[Bug 300997] New: Installing config files to /usr/share/config violates Filesystem Hierarchy Standard

florian.petran at googlemail.com florian.petran at googlemail.com
Fri Jun 1 15:25:21 BST 2012


https://bugs.kde.org/show_bug.cgi?id=300997

            Bug ID: 300997
          Severity: minor
           Version: unspecified
          Priority: NOR
          Assignee: unassigned-bugs at kde.org
           Summary: Installing config files to /usr/share/config violates
                    Filesystem Hierarchy Standard
    Classification: Unclassified
                OS: Linux
          Reporter: florian.petran at googlemail.com
          Hardware: Other
            Status: UNCONFIRMED
         Component: general
           Product: kde

Currently, KDE products install their config files to /usr/share/config, but
this violates the Filesystem Hierarchy Standard.
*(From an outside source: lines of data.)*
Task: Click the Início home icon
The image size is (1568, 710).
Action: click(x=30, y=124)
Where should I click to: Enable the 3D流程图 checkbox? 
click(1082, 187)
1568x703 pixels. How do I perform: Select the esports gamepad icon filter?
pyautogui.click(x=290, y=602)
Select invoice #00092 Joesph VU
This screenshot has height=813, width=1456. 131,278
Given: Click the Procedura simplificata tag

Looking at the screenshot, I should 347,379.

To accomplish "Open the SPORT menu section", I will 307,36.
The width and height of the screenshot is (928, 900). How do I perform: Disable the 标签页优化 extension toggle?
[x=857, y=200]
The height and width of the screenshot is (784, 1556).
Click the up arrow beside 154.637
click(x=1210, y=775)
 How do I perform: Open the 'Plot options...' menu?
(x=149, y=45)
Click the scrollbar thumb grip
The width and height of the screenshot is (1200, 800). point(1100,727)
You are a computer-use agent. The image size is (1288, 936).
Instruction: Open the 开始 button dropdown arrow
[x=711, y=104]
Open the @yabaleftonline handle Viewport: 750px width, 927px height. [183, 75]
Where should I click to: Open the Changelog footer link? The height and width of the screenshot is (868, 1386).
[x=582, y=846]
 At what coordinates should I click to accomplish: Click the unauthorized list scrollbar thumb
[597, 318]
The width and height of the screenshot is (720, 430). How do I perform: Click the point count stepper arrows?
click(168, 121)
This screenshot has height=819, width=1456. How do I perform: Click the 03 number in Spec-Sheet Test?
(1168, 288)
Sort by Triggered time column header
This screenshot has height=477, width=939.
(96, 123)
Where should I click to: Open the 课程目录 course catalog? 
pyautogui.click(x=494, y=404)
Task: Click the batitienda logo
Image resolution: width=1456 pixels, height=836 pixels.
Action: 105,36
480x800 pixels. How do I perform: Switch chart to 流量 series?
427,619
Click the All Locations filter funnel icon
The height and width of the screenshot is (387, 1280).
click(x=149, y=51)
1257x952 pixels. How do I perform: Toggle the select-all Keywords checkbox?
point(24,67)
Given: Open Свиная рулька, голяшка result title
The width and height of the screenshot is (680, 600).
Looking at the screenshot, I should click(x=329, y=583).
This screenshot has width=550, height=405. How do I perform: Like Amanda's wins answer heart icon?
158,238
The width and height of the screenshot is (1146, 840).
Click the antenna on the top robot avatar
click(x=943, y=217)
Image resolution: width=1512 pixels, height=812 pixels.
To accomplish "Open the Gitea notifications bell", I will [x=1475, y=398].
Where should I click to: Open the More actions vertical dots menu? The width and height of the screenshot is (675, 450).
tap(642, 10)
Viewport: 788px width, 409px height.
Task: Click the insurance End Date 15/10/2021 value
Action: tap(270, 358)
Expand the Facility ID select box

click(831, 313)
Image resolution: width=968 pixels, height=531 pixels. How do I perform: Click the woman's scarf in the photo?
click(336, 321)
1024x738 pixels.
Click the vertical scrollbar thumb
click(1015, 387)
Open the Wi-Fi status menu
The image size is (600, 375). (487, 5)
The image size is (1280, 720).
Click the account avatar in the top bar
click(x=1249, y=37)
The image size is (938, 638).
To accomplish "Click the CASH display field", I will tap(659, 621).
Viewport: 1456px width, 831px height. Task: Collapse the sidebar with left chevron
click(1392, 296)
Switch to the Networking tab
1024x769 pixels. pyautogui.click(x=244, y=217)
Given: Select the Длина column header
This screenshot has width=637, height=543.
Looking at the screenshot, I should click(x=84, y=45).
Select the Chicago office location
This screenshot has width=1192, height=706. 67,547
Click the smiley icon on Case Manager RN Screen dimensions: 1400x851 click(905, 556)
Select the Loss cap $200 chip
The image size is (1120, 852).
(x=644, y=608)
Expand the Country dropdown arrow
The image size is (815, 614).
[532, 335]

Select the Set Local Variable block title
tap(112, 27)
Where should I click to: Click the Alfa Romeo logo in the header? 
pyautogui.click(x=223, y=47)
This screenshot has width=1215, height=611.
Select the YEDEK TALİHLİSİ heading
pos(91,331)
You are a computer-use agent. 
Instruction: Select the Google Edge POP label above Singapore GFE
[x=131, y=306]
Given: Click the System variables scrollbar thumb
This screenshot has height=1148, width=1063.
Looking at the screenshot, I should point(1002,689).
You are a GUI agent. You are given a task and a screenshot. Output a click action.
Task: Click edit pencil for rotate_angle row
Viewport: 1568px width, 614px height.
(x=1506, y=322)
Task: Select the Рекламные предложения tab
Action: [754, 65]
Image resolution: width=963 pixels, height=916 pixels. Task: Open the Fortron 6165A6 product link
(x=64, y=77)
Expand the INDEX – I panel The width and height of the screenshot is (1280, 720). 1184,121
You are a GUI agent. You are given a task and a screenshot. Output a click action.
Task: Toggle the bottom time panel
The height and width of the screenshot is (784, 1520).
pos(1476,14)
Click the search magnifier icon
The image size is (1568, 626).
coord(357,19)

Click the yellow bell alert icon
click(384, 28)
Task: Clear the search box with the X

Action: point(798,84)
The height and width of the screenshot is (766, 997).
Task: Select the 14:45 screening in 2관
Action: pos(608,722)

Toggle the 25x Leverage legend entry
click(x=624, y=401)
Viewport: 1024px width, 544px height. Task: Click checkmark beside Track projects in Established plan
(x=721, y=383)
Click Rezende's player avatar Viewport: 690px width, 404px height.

It states (p.18):
"/usr is shareable, read-only data. That means that /usr
should be shareable between various FHS-compliant hosts and must not be written
to. Any information that is host-specific or varies with time is stored
elsewhere." [1]

And on p. 22:
"The /usr/share hierarchy is for all read-only architecture independent data
files.This hierarchy is intended to be shareable among all architecture
platforms of a given OS; thus, for example, a site with i386, Alpha, and PPC
platforms might maintain a single /usr/share directory that is
centrally-mounted. [...] Any program or package which contains or requires data
that doesn’t need to be modified should store that data in /usr/share (or
/usr/local/share, if installed locally)." [1]

Since config files make only sense when they are occasionally written to, it is
a violation of the FHS to keep them under /usr or /usr/share. I propose that
the config files be moved to a subdirectory under /etc like /etc/kde.

[1] http://refspecs.linuxfoundation.org/FHS_2.3/fhs-2.3.pdf

Reproducible: Always




Seen in KDE 4.8 but AFAIK applies to current git as well. Checked Linux under
OS, but it applies to all OS that honor FHS, such as the *BSDs.